Fábio de Castro, O Estado de S. Paulo

03 Agosto 2016 | 15h45

O Instituto Nacional de Alergia e Doenças Infecciosas (NIAID, na sigla em inglês), anunciou o início dos testes em humanos de uma vacina experimental contra o vírus da zika. A primeira fase do estudo avaliará a segurança e a capacidade da candidata a vacina para prevenir a infecção pelo vírus.

Segundo o NIAID, pelo menos 80 voluntários saudáveis com idades entre 18 e 35 anos participarão do estudo em três locais nos Estados Unidos. A vacina de DNA foi desenvolvida pelos cientistas do Centro de Pesquisa em Vacinas (VCR, na sigla em inglês) do NIAID.

"Uma vacina segura e eficaz para prevenir a infecção pelo vírus da zika e os devastadores defeitos congênitos por ele causados é um imperativo para a saúde pública", disse o diretor do NIAID, Anthony Fauci.

Além da vacina de DNA do NIAID, uma outra candidata a vacina contra a zika, produzida pelo laboratório americano Inovio, já havia sido aprovada para testes clínicos em humanos. A empresa, que desenvolve a nova vacina em parceria com a GeneOne Life Sciences, da Coreia do Sul, anunciou a aprovação no dia 20 de junho.

O laboratório francês Sanofi também tem planos para iniciar em 2017 testes em humanos com uma outra vacina contra a zika. Segundo a Organização Mundial da Saúde (OMS), há mais de 20 projetos de vacina contra o vírus da zika em países como os Estados Unidos, Brasil, Índia, França e Áustria.

 

 

Segundo Fauci, o NIAID trabalhou rapidamente para preparar a candidata a vacina e os resultados dos testes pré-clínicos em animais foram animadores.

"Estamos contentes por podermos agora seguir com esses estudos iniciais em pessoas. Embora vá levar algum tempo até que uma vacina contra a zika esteja comercialmente disponível, o início desse estudo é um importante passo adiante", declarou Fauci.

Base genética. A abordagem utilizada pelo NIAID para o desenvolvimento da vacina experimental é semelhante à que foi usada na vacina desenvolvida pelo instituto contra o vírus do Oeste do Nilo, que foi considerada segura e induziu respostas imunes nos pacientes que participaram da fase 1 de testes clínicos.
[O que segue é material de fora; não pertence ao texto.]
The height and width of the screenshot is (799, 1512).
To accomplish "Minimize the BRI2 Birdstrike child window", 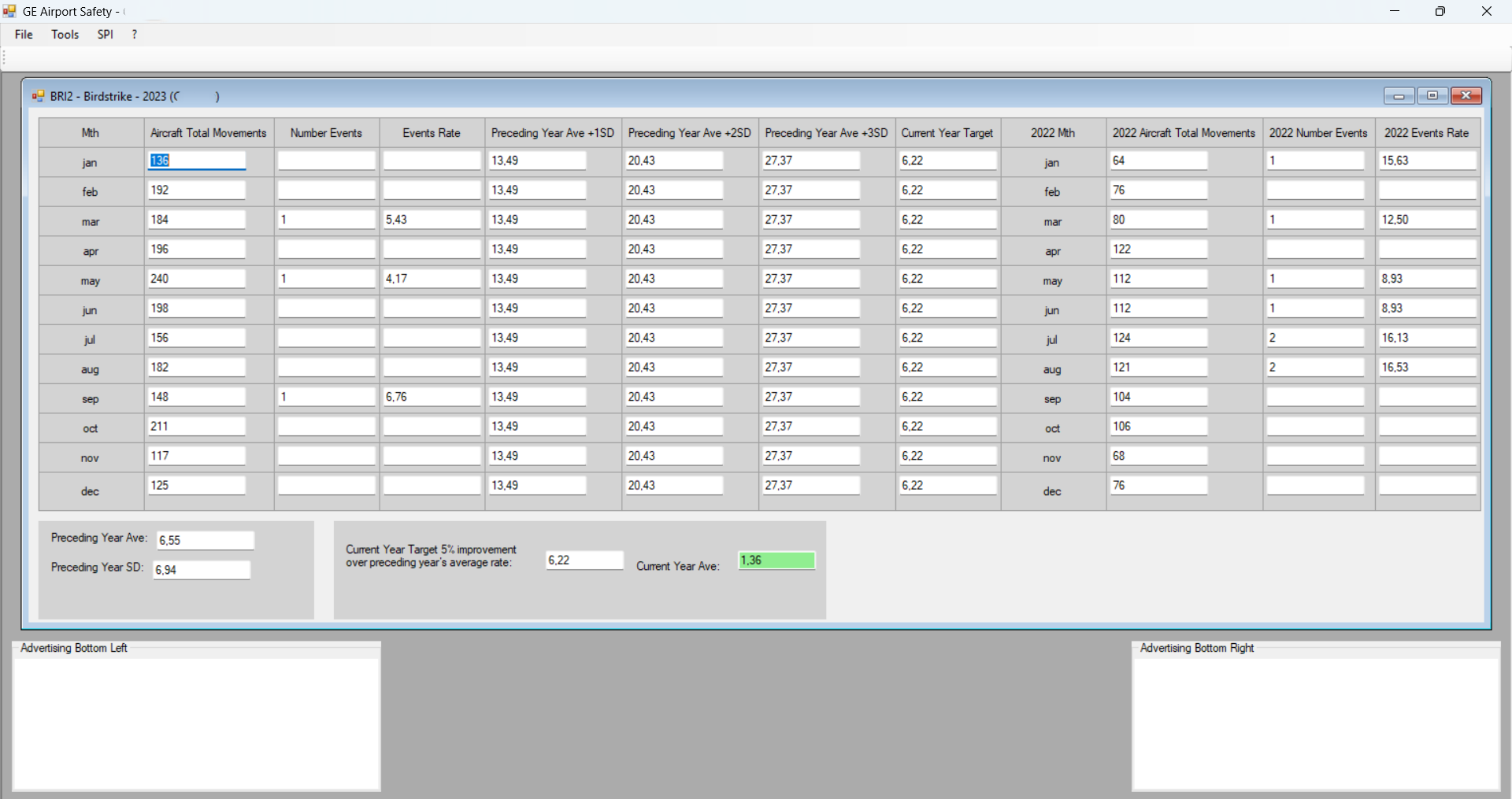I will click(1399, 96).
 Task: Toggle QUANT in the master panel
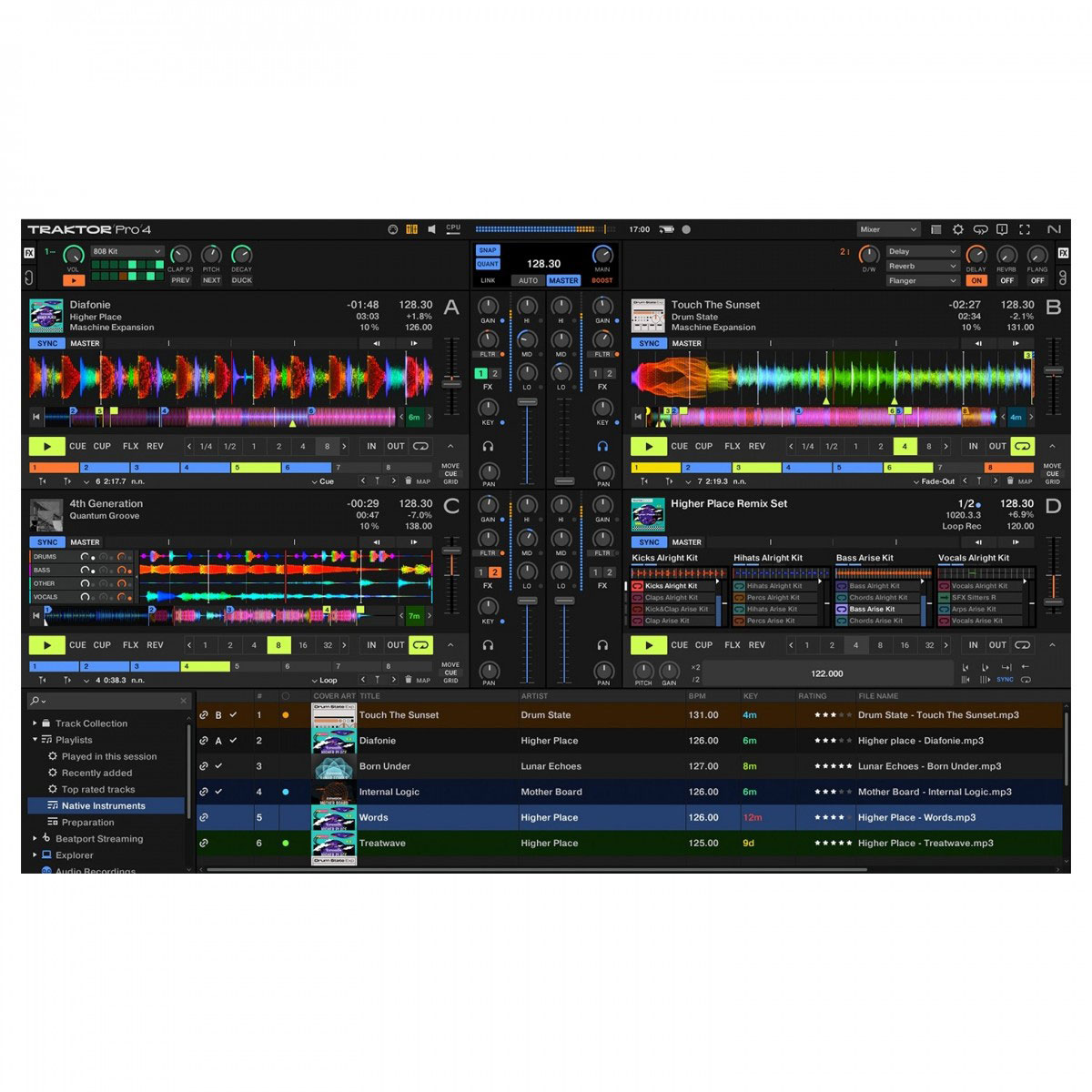coord(488,263)
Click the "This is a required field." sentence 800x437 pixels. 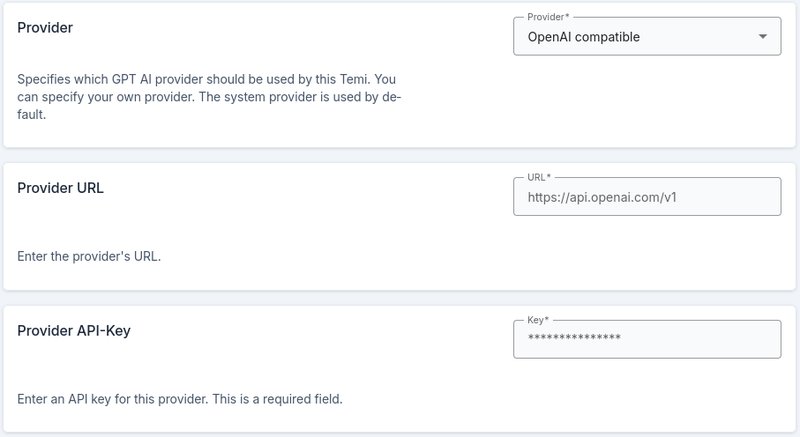278,399

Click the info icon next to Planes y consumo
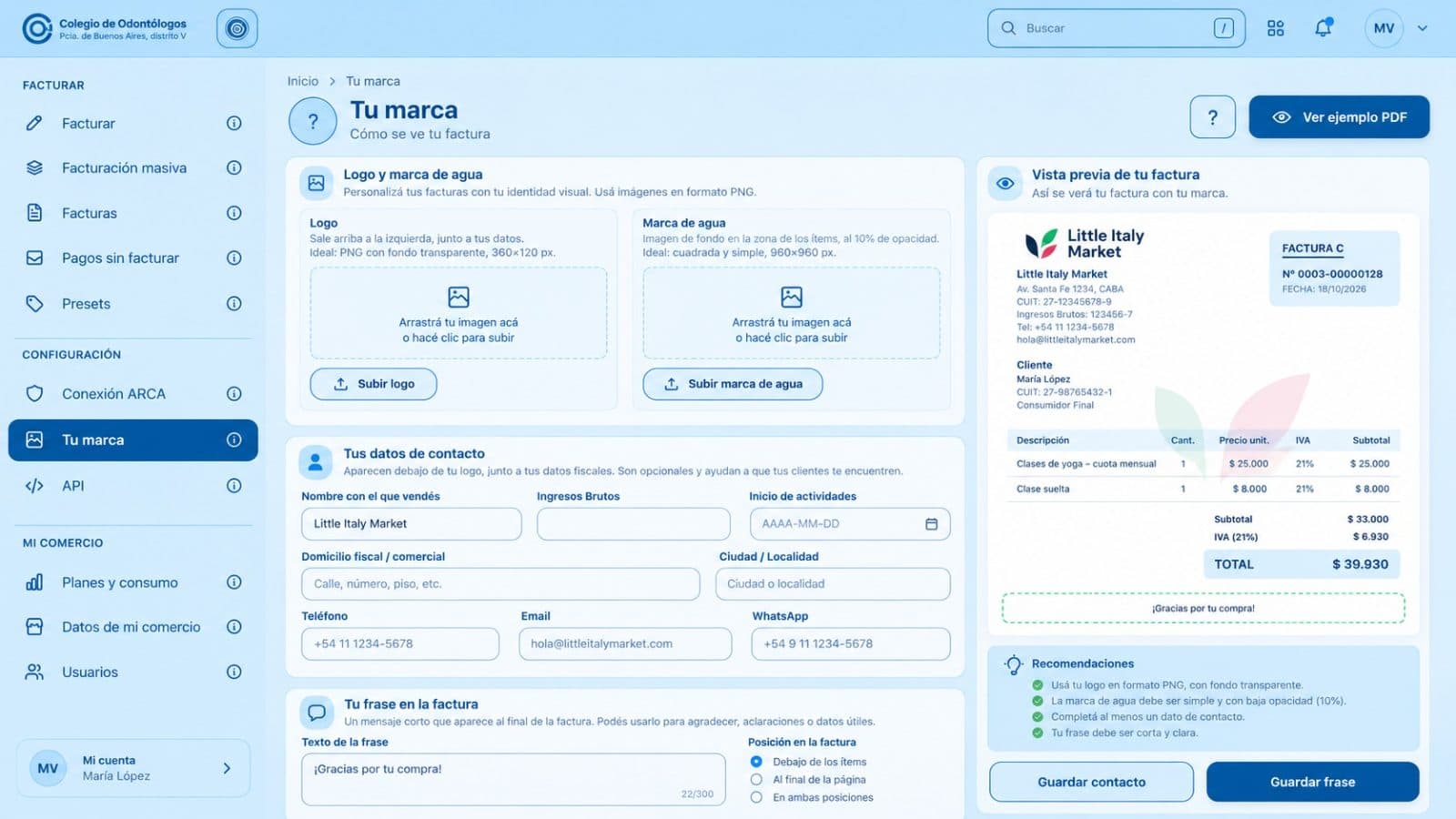pyautogui.click(x=234, y=582)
A vacina inclui um pequeno fragmento circular de DNA - chamado de plasmídeo - que os cientistas construíram para envolver os genes que codificam proteínas do vírus da zika. Quando a vacina é injetada nos músculos do paciente, suas células identificam os genes e produzem proteínas específicas do vírus da zika, que se organizam no plasmídeo em uma arranjo semelhante ao de partículas do vírus.

 

 

 

O organismo do paciente então desencadeia uma resposta imune a essas partículas, incluindo a produção de anticorpos neutralizantes e células T. As vacinas de DNA não contêm material infeccioso - e portanto não fazem com que a pessoa imunizada fique infectada com zika - e já se mostraram seguras em testes clínicos anteriores para outras doenças, segundo o NIAID.

"Uma equipe de cientistas aqui no NIAID trabalhou incansavelmente para desenvolver rapidamente essa vacina para os testes clínicos. As vacinas de DNA, ou de base genética, induzem anticorpos, mas também podem ativar uma resposta imune mediada pelas células, que pode fornecer uma proteção forte e durável contra a doença", afirmou o diretor do VRC, John Mascola.

Durante os testes, os voluntários serão divididos aleatoriamente em quatro grupos de estudos com 20 pessoas cada. Depois do recrutamento, todos os participantes receberão uma vacinação em sua primeira visita, com um injetor sem agulha que empurra o fluido da vacina no músculo do braço.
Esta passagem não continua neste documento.